Wednesday, May 21, 2014

Review of X-MEN: DAYS OF FUTURE PAST: Starting All Over Again

May 23, 2014

Powerful Sentinels from Trask Industries were decimating all the mutants, leaving only a handful of the hardiest ones alive. Logan is sent back twenty years into the past during the inception of the Sentinel program, to stop this project before it destroys the mutant race any more.

Young Charles Xavier was up and about but without his powers. Young Eric was incarcerated in a subterranean cell within the Pentagon because on his implication in the JFK assassination. Young Raven/Mystique was intent to kill Trask himself before he kills more mutants. Logan must make them all see how their actions now will impact on the very existence of mutants on Earth in the future.

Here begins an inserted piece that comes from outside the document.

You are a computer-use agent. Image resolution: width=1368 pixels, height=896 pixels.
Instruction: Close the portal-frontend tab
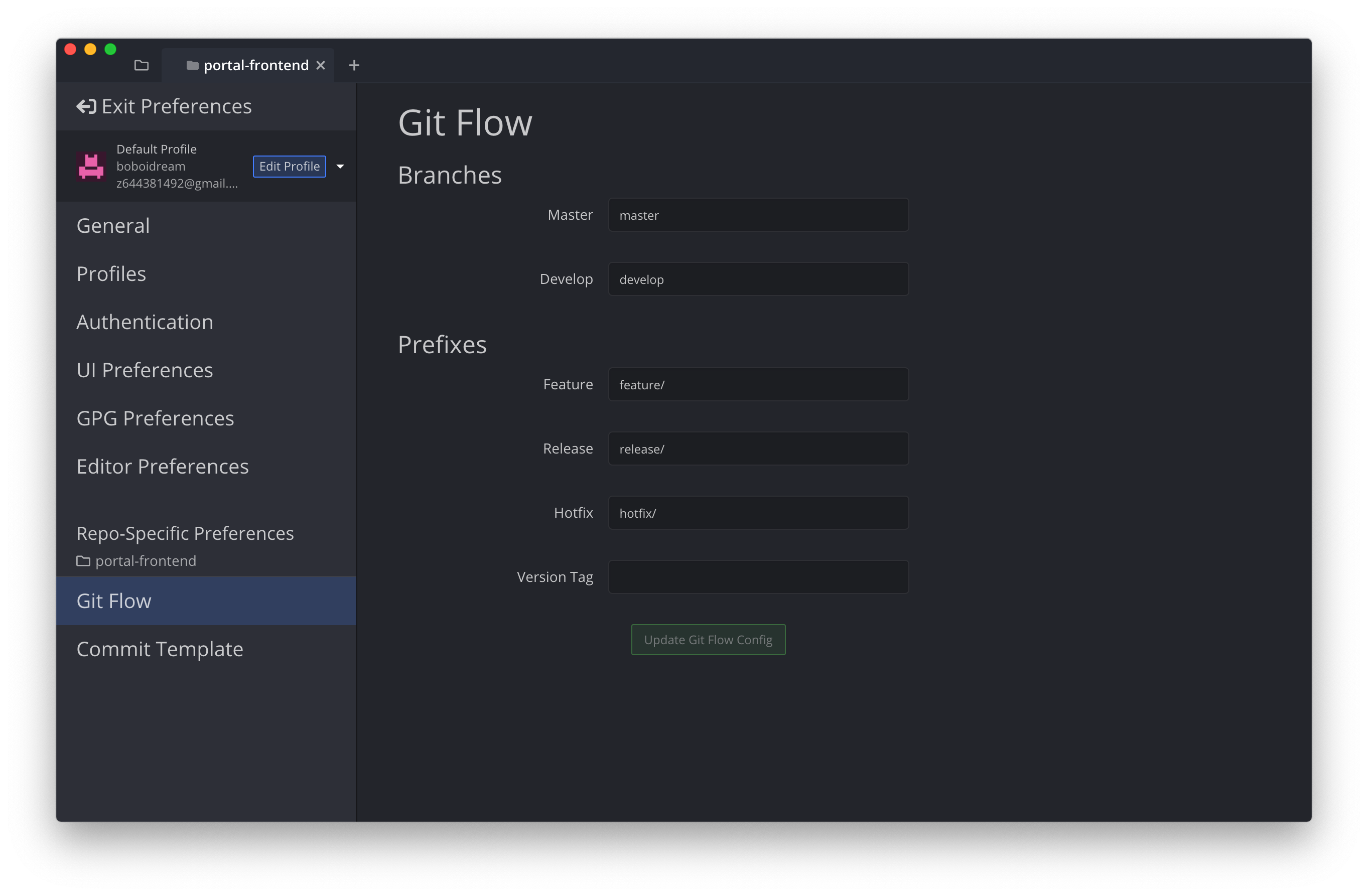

Because this is already the fifth X-Men film, we know each mutant individually and are invested in their collective mythology. This installment gives us further details into the past of each of the main mutants and we see how each one evolves into how we know them in the present time.

The visual effects are expectedly awesome. My favorite scene would be the sequence where Charles and Logan attempt to break Eric out if his prison with the help of the super-speed powers of Peter/Quicksilver. The stop-motion, sense of humor and the song "Time in a Bottle" in the background makes it very memorable. The other epic sequence was that when an entire sports arena was lifted from its foundations and used to corral the White House itself.

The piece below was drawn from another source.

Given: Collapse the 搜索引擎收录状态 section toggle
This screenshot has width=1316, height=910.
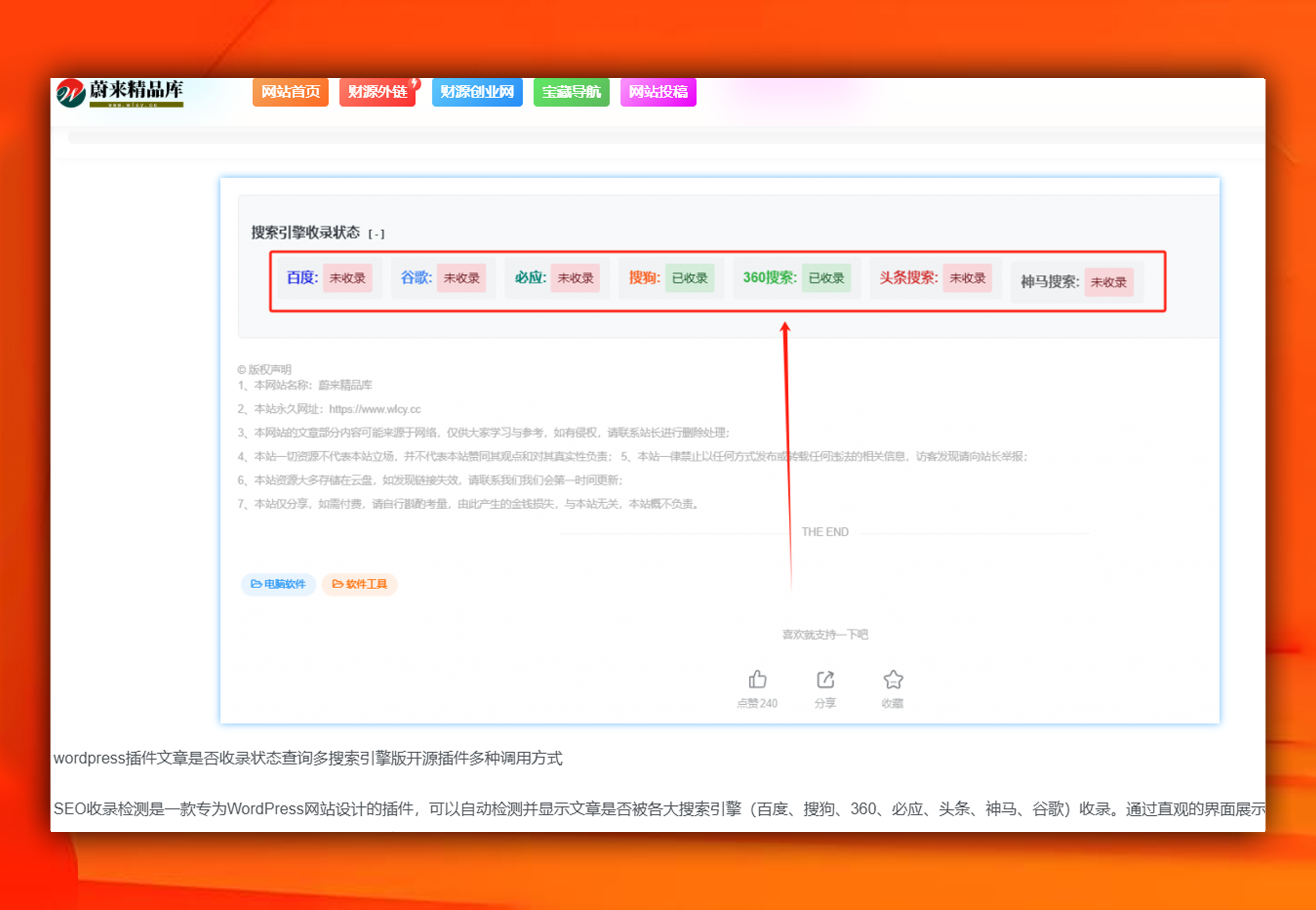Looking at the screenshot, I should (376, 234).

The actors we know and loved from all the previous films: Hugh Jackman (as Logan/Wolverine), Patrick Stewart and James McAvoy (as Charles Xavier, old and young), Ian McKellen and Michael Fassbender (as Eric/Magneto, old and young), Jennifer Lawrence (as Raven/Mystique) -- all do excellently in their respective characters. Nicholas Hoult reprises his role as young Hank McCoy/Beast. There will be shorter and shocking appearances by Halle Berry and Anna Paquin as Storm and Rogue, respectively. Towards the end, there will be surprising cameos by Mutants who had taken already their leave in previous episodes

For the new cast members, Evan Peters shines in his outstanding performance as Quicksilver, a character who was both quick in action and in wit. Ellen Page appears as Kitty Pryde, whose power made it possible for Logan to travel back in time. Newly-featured mutants Bishop (Omar Sy) and Blink (Bingbing Fan) get prominent action sequences in the climactic battle sequence.

I thought it was an inspired idea to cast Peter Dinklage as the genius scientist Trask. He brings his "Games of Thrones" acting intensity into this film in this dark character. It was also interesting to see how Stryker got his sinister character into the X-Men canons. Josh Helman portrays him with the necessary antagonistic  swagger.

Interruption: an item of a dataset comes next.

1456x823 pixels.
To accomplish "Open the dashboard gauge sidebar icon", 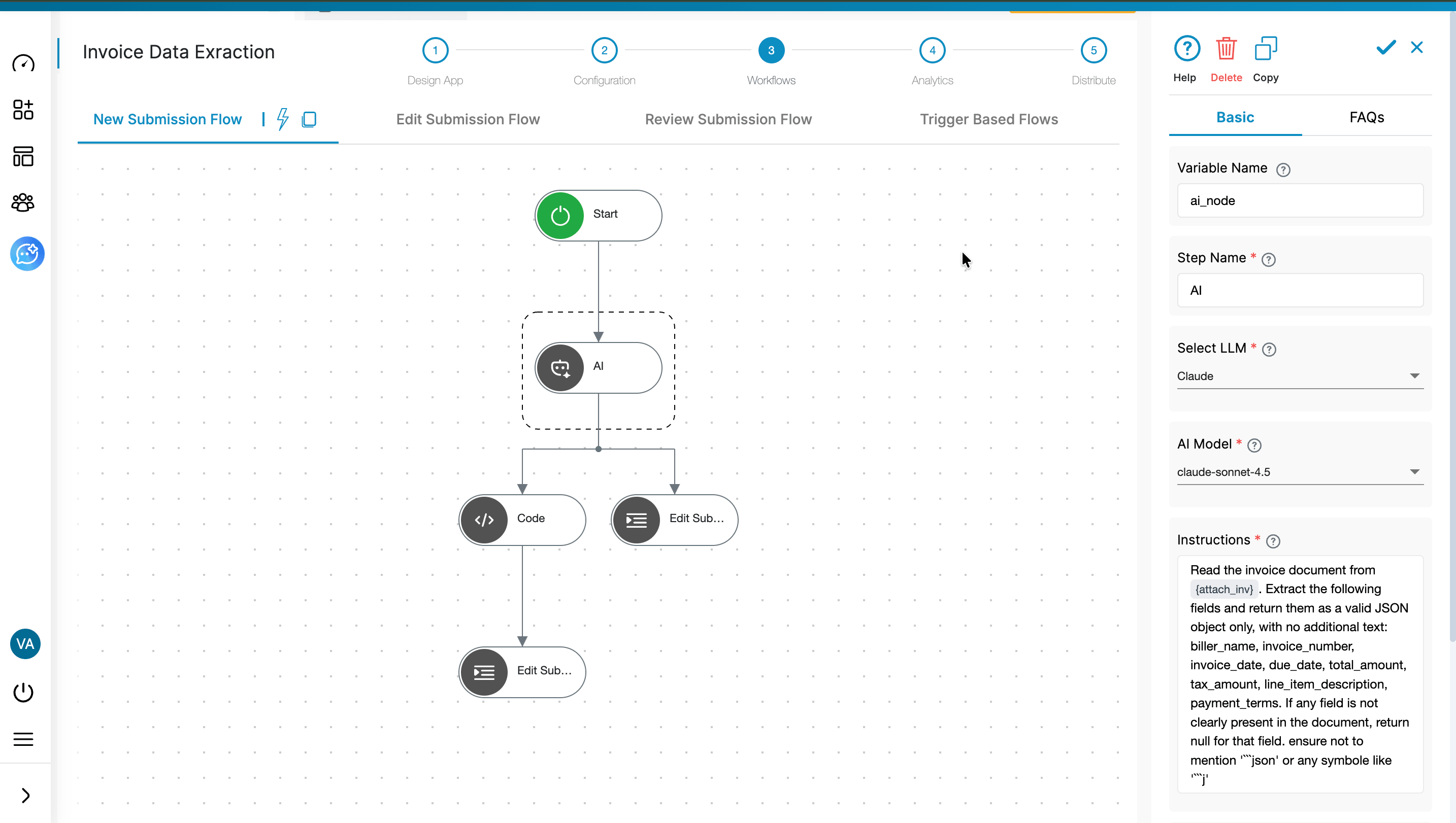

As with the other Marvel films, do wait up for a breathtaking short extra clip of a robed figure in and the Pyramids. This bonus scene teasing about "X-Men: Apocalypse" (2016) is seen only after all the credits roll up. 

This film had so many characters (even former US President Nixon plays a key part) and so many events shuttling from present to past and back. Despite all the potential plot holes a time-travel storyline can present, Director Bryan Singer still manages to tell his story in one cohesive whole. This is yet another excellent proof that the X-Men film franchise is indeed the best among the Marvel collection. 9/10.